### MATERIAL SUPPLIED

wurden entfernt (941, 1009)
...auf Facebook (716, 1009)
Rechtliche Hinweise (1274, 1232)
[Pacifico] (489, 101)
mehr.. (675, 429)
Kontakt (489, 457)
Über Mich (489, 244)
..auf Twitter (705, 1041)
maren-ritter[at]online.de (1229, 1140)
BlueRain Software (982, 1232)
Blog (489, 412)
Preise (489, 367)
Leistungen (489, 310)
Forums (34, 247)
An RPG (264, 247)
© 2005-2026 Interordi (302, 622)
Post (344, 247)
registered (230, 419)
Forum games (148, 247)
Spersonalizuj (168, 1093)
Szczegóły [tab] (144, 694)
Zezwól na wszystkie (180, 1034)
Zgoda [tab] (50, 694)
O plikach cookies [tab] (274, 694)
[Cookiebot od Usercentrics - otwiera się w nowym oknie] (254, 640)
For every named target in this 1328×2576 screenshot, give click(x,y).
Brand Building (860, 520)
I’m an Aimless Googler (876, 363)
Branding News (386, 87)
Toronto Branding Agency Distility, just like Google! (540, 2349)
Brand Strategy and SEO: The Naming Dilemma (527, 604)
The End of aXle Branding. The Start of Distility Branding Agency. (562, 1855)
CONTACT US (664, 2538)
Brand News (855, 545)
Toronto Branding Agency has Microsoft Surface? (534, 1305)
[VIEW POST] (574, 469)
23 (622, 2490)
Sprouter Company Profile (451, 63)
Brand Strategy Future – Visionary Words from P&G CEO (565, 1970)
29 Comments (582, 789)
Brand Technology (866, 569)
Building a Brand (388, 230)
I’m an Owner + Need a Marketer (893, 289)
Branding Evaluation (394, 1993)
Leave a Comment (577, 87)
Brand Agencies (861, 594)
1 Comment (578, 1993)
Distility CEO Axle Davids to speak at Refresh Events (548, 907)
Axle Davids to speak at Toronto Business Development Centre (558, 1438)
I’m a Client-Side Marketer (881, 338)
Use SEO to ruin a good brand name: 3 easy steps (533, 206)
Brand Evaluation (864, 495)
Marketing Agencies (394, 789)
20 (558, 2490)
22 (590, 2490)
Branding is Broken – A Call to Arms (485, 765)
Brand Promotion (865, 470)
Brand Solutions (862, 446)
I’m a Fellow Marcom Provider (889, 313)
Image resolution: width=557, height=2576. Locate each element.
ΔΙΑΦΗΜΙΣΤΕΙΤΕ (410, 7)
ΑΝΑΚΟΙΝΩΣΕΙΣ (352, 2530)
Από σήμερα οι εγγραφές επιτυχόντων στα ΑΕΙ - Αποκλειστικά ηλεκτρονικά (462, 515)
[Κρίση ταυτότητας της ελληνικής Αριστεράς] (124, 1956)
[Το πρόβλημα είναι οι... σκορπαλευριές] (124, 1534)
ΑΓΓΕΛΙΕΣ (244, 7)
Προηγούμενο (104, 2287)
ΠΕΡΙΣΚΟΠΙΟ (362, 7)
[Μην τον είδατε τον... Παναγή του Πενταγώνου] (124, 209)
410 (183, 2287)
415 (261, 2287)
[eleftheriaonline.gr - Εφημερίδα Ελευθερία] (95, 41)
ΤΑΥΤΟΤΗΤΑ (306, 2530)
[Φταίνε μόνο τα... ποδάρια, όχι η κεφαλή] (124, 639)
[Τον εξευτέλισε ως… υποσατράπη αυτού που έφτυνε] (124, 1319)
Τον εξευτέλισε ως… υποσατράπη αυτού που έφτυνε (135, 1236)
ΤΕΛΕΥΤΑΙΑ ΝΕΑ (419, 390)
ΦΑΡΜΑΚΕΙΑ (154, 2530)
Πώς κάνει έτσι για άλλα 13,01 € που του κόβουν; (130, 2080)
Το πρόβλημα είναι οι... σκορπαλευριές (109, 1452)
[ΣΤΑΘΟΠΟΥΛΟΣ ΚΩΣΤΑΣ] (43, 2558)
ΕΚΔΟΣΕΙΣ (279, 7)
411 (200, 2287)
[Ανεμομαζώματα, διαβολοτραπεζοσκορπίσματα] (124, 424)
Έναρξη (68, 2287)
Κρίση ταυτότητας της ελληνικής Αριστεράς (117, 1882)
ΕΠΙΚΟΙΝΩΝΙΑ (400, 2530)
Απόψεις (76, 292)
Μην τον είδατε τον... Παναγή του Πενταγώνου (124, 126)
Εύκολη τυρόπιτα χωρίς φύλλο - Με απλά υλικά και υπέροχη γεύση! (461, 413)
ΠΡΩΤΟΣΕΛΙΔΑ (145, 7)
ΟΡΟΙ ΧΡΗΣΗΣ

######

WHAT THE TASK REQUIRES:
Could you report all lines of the listing that hold "πρόβλημα"?

REPLY TO THE EXERCISE:
[Το πρόβλημα είναι οι... σκορπαλευριές] (124, 1534)
Το πρόβλημα είναι οι... σκορπαλευριές (109, 1452)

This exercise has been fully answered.